Their current recruiting video states: “To the constant beginners who sing off key against the beat. To those unfamiliar with convention, unmoved by rules, and reborn with every new discovery. Those open to daydreams and night dreams and visions and mirages. Who can see the millions shades of green in a field of grass. Whose days are filled with mysteries that cannot be solved with facts. You are more powerful than you think… …and you are welcome here.” I can tell you that based on my final experience with Apple that they are anything but open to those with new ideas or those who go against the status quo. If any of that was true they wouldn’t have fired me for helping a customer.
I spent 24 years (3/4 of my life!) learning and knowing and loving Apple. I lived it, I breathed it, I bled it, and I worked for it for almost 13 years.
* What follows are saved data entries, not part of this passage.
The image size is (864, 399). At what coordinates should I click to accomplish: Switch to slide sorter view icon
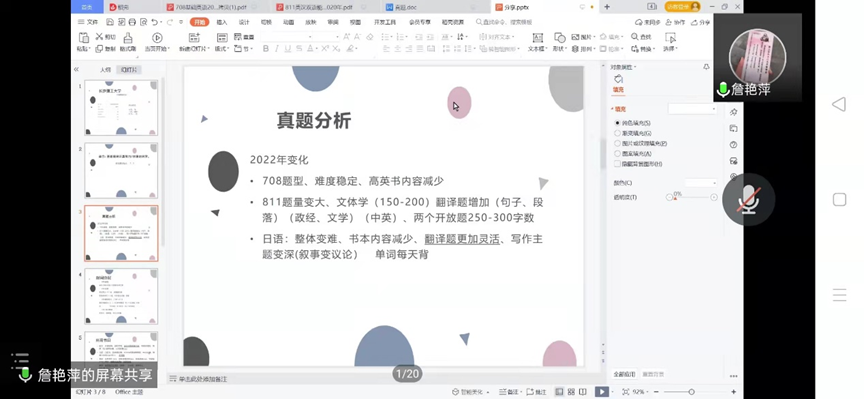pos(571,391)
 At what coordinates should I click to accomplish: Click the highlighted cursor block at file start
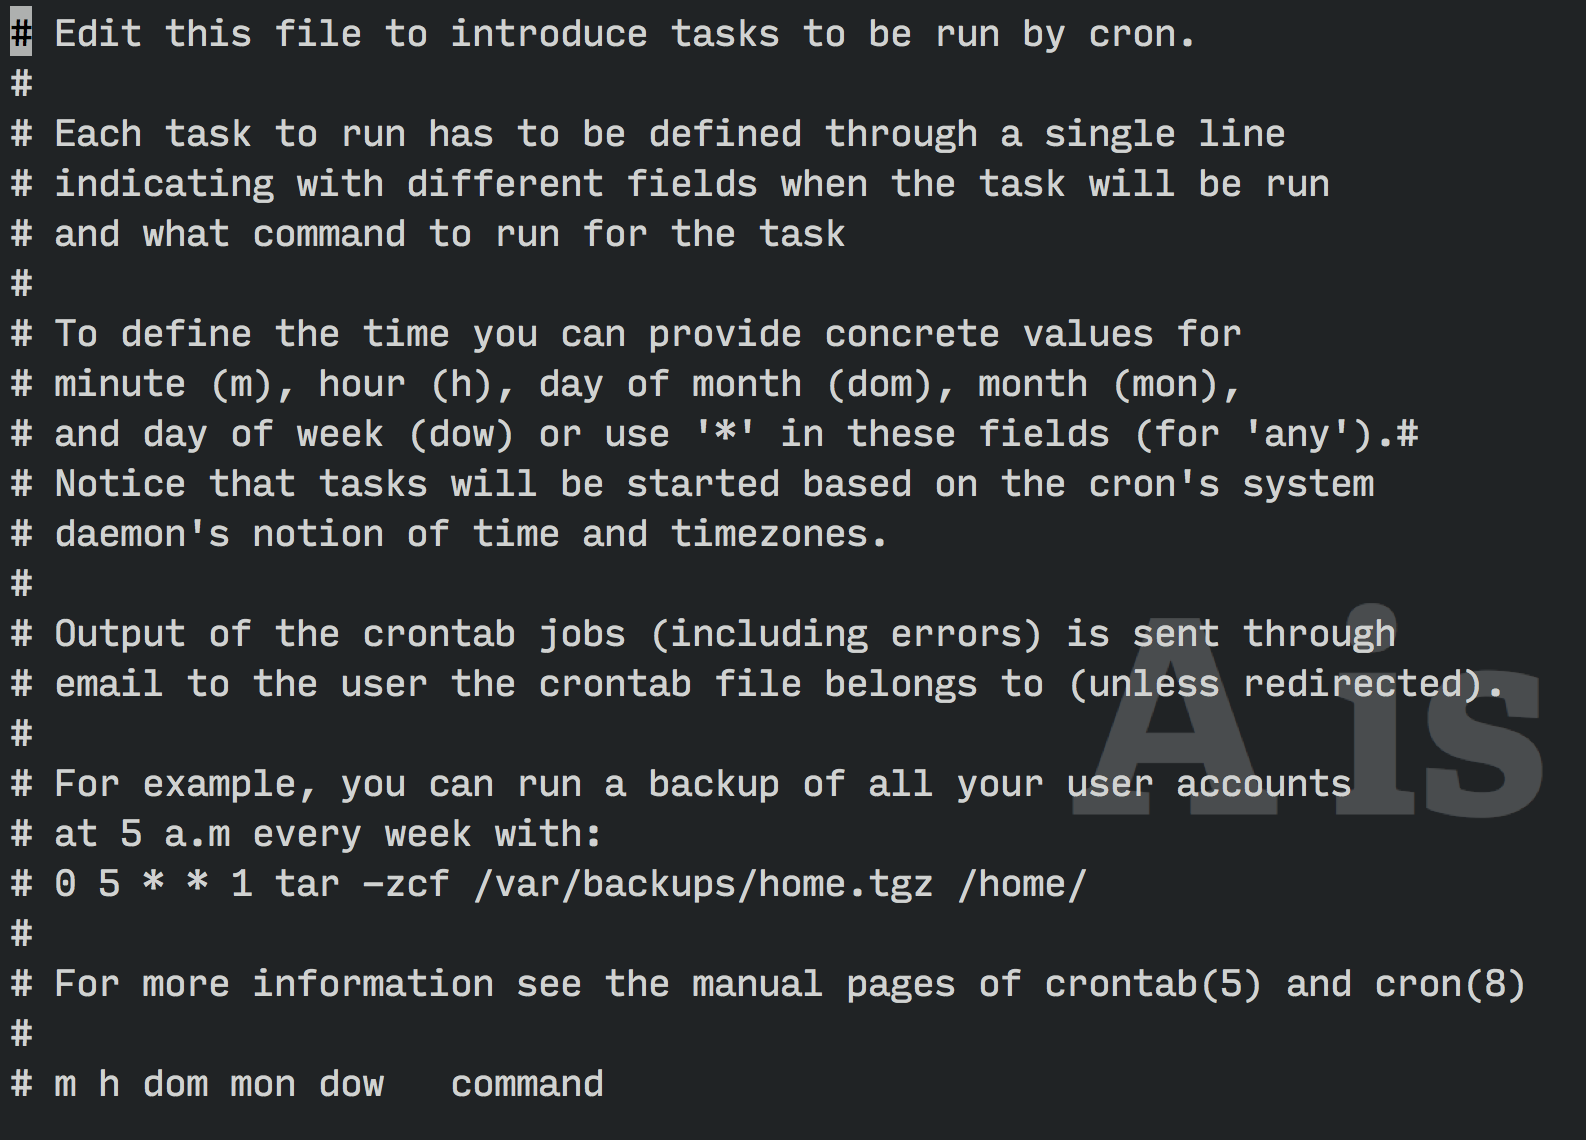(21, 34)

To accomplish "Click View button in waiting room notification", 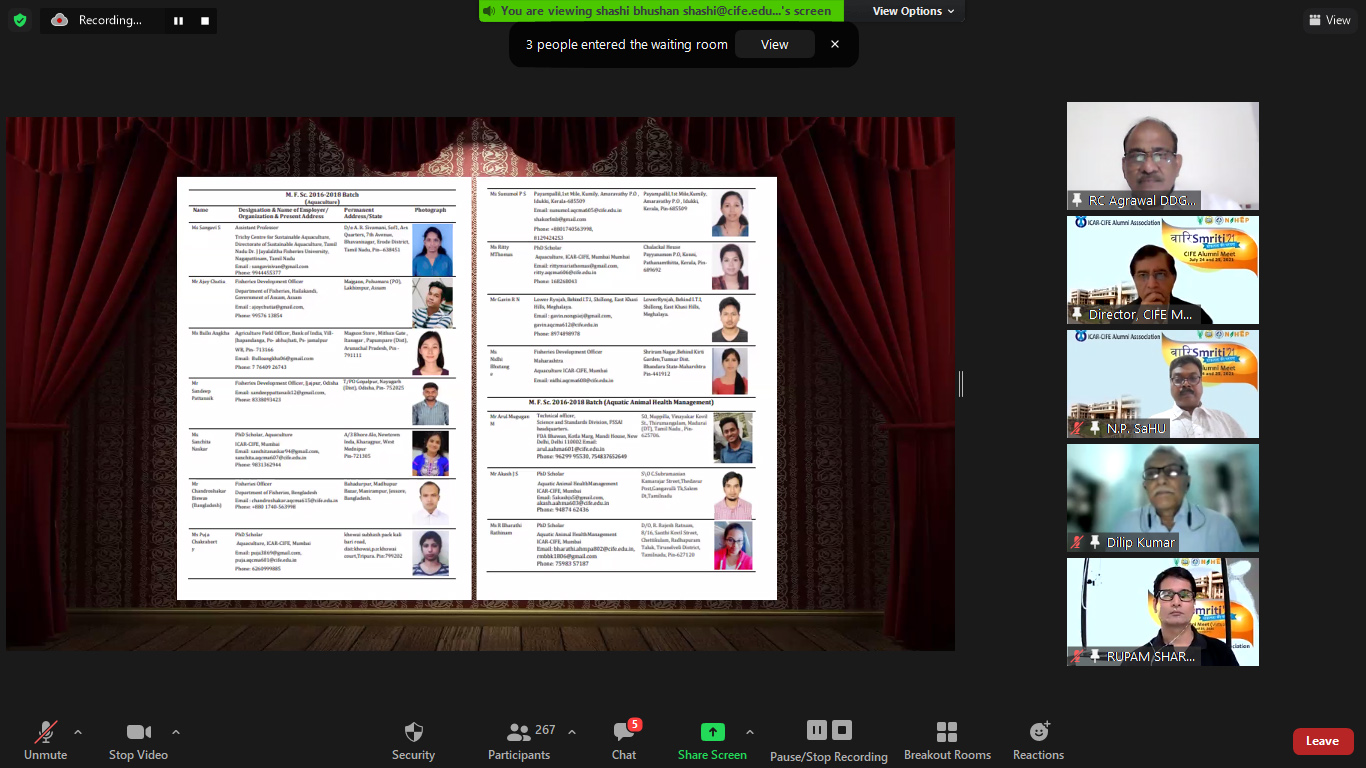I will (774, 44).
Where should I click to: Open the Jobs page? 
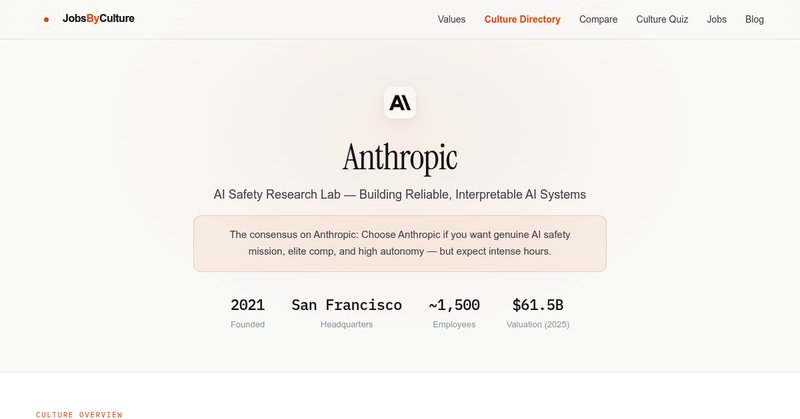[x=716, y=19]
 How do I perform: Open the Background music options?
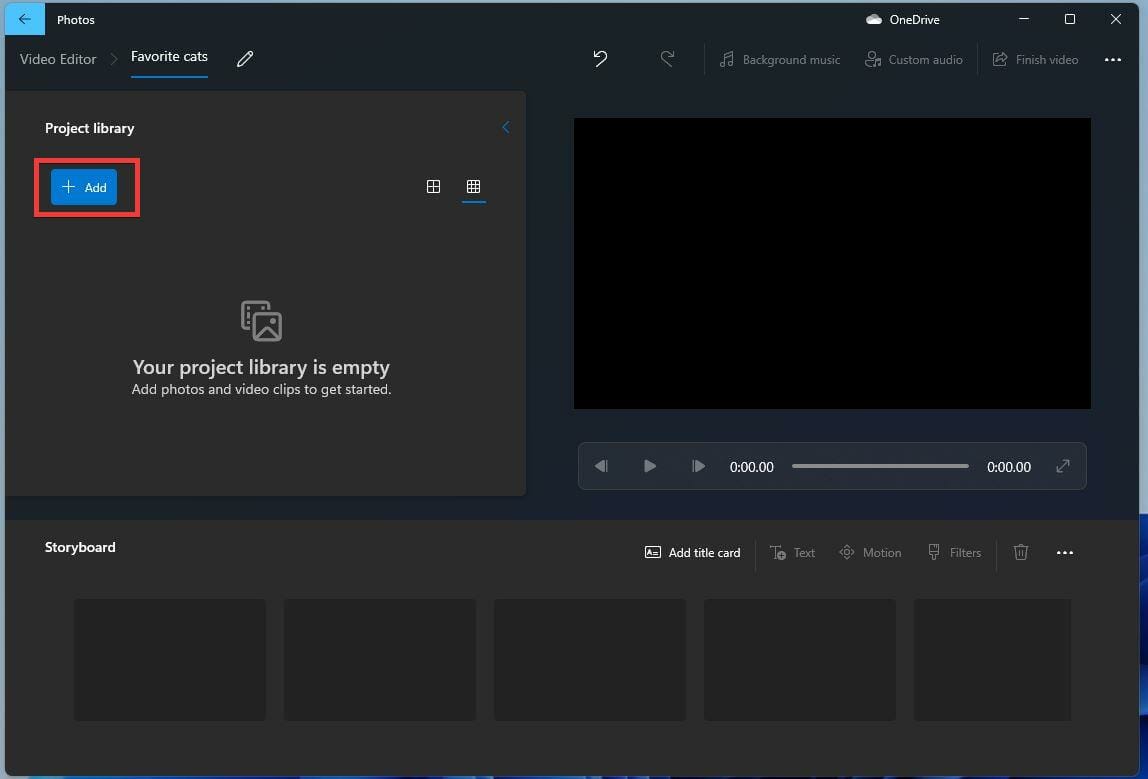(x=779, y=59)
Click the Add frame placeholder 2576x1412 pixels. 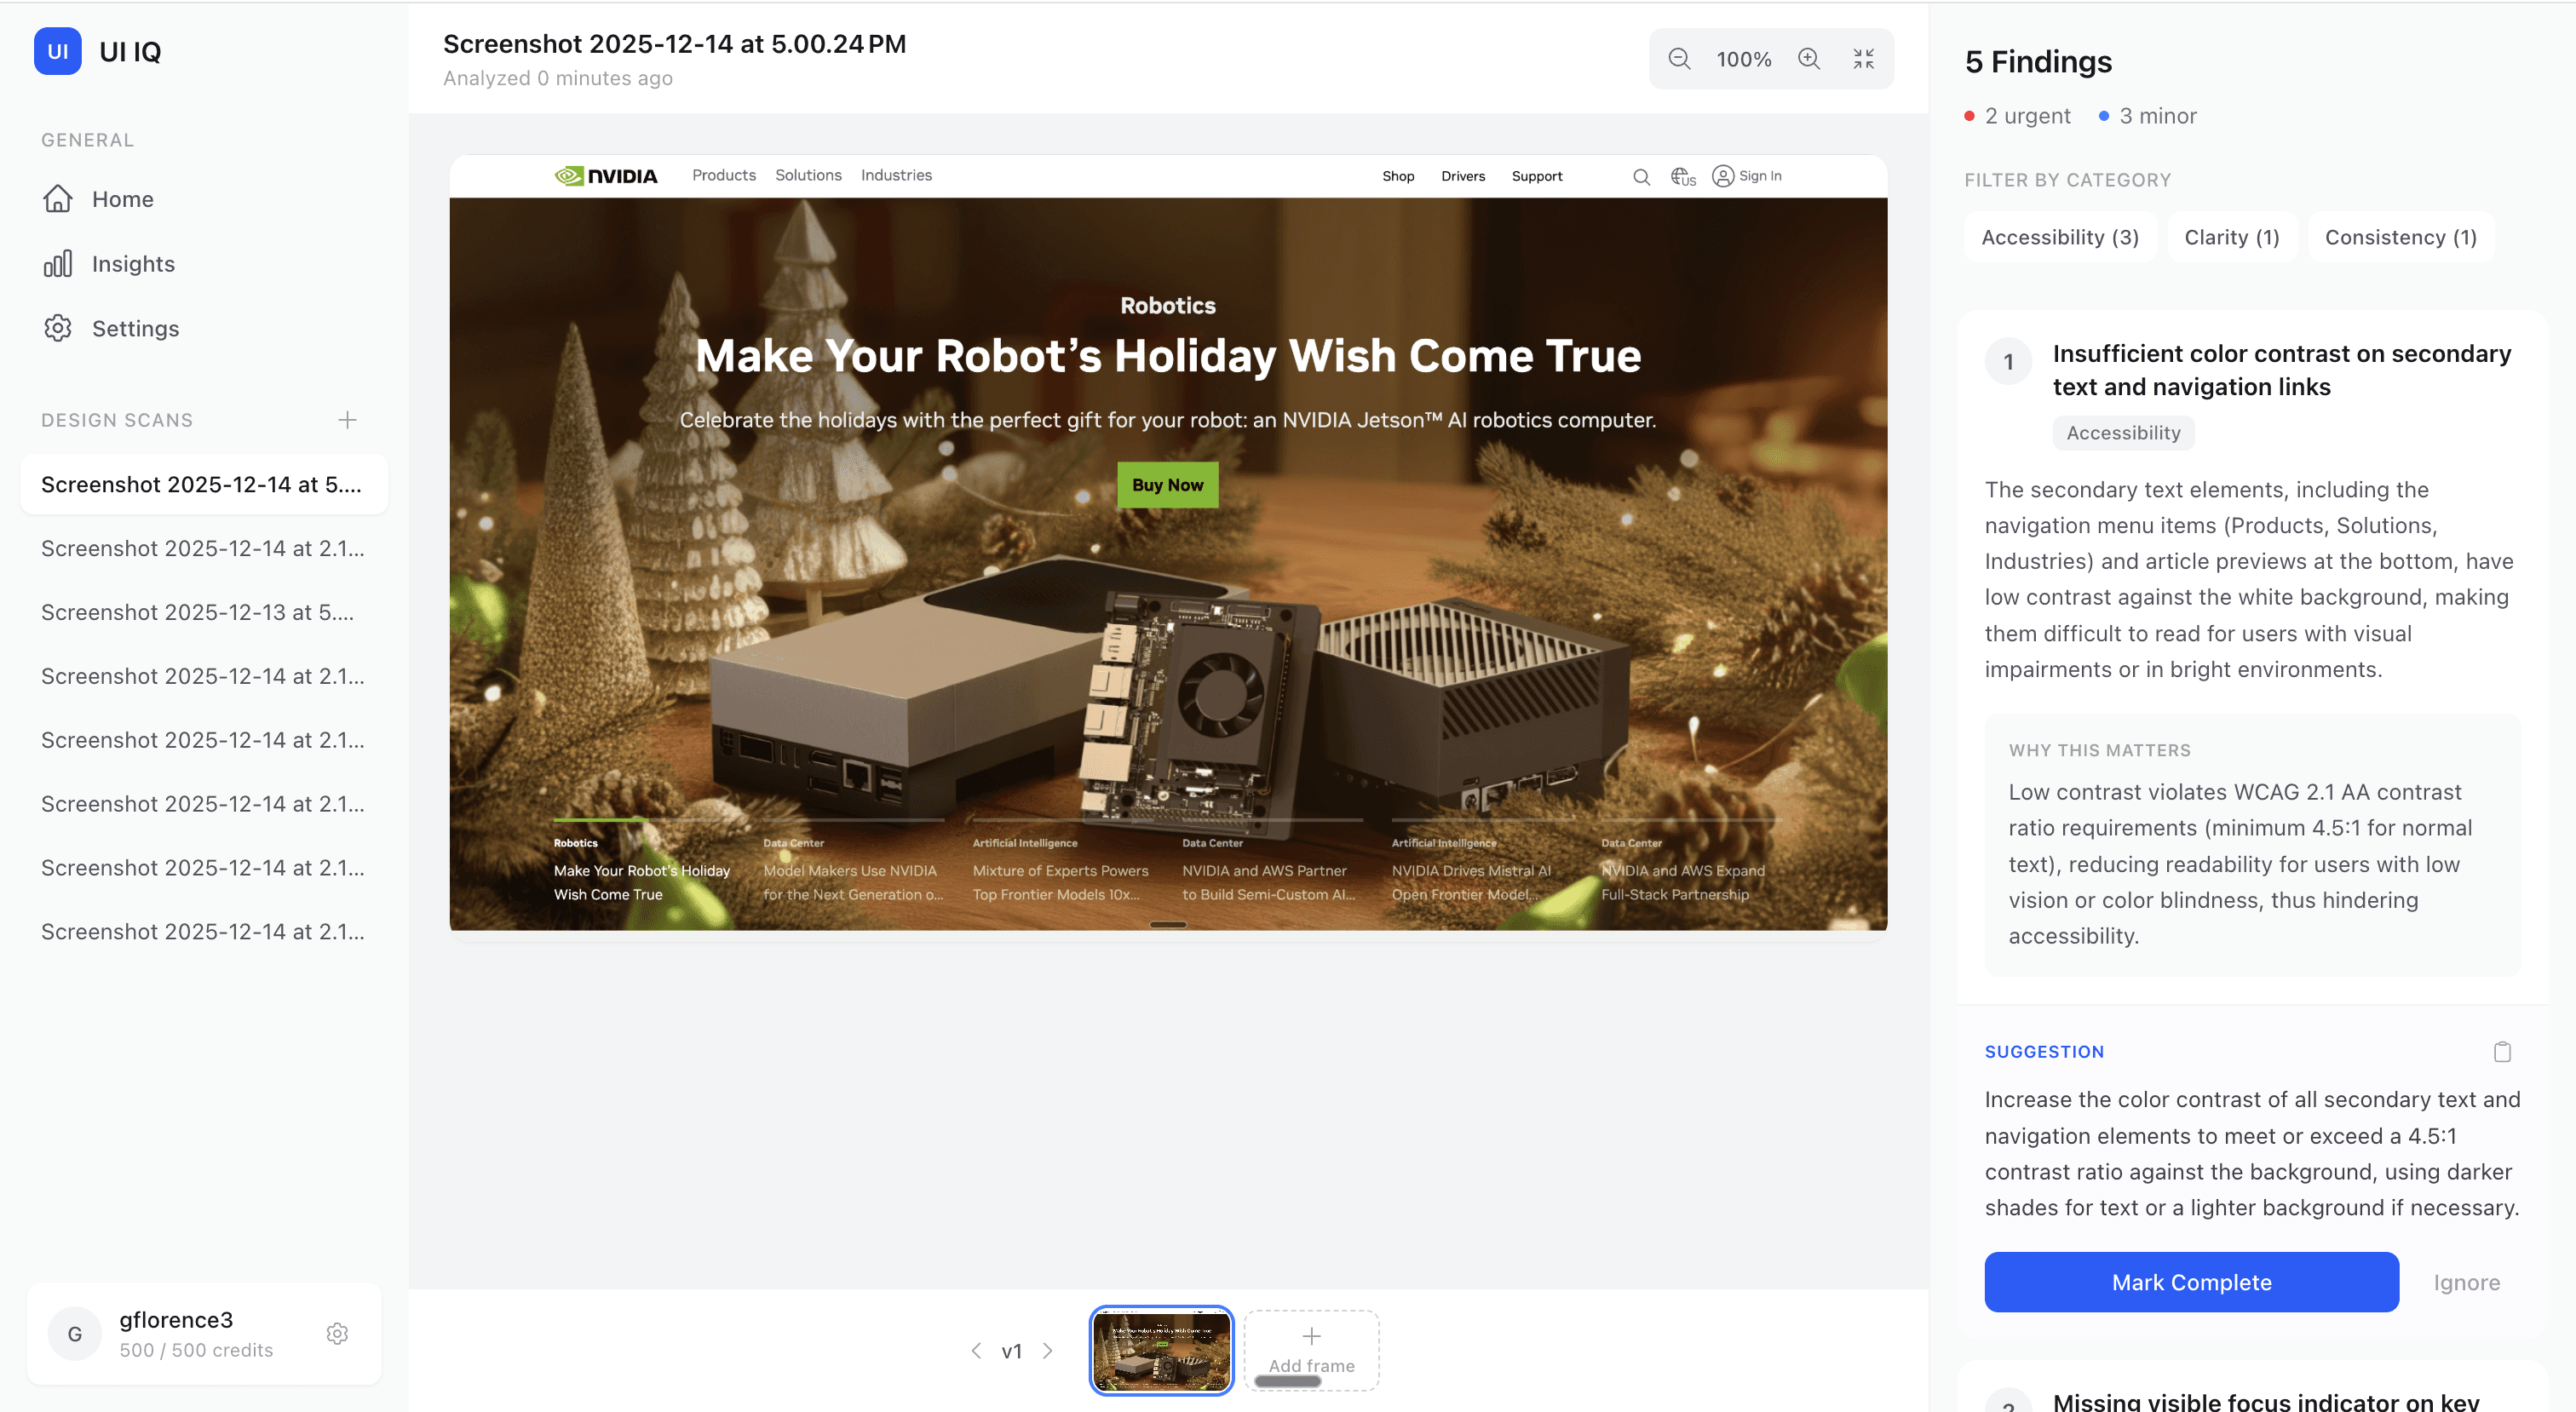pyautogui.click(x=1311, y=1351)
I did everything I could to hold Apple in the highest regard. I’ve collected just about everything Apple has ever made, and I’ve subscribed to every service that they’ve offered. Now it sickens me to think that I built my entire life on the lie that Apple is.
What I’m doing:
I’m starting by telling Apple this: If you don’t want me, I don’t want you. Your services are no longer required.
I’m never buying a new Apple product again. I’m going to unsubscribe from all paid Apple Services. Because I won’t be buying any new Apple devices, I won’t ever need AppleCare or AppleCare+ again. I can easily build my own cloud storage instead of paying for extra iCloud storage. I can listen to music on services other than Apple Music. I can play games that are not on Apple Arcade. I can watch Television shows that aren’t on AppleTV+. I can get news from sources other than Apple News+.
Final thoughts
Apple is not the company the same company it was when I first fell in love with them, Apple is now a company that (as of the moment I’m writing this) is worth $1,967,000,000,000.
I was technically wrong and I admitted that from minute one. Apple could have handled this in a very different way. They could have been straight forward with me and and asked me to resign because my career was over, instead they led me on.
In my opinion Apple has become the kind of company that bullies App developers by removing their Apps from its App Store when they don’t want to pay them a significant cut of their profits, sues tiny businesses for copyright infringement because they don’t want them to use a logo that looks nothing like their own, and fires its most loyal employees for daring to help someone in need. These aren’t the actions of a company that cares about its customers, employees, and the communities it serves; they’re the actions of Mobsters shaking down the little guy for protection money and snuffing out anyone they just don’t happen to like.
For these reasons, I no longer want anything to do with them.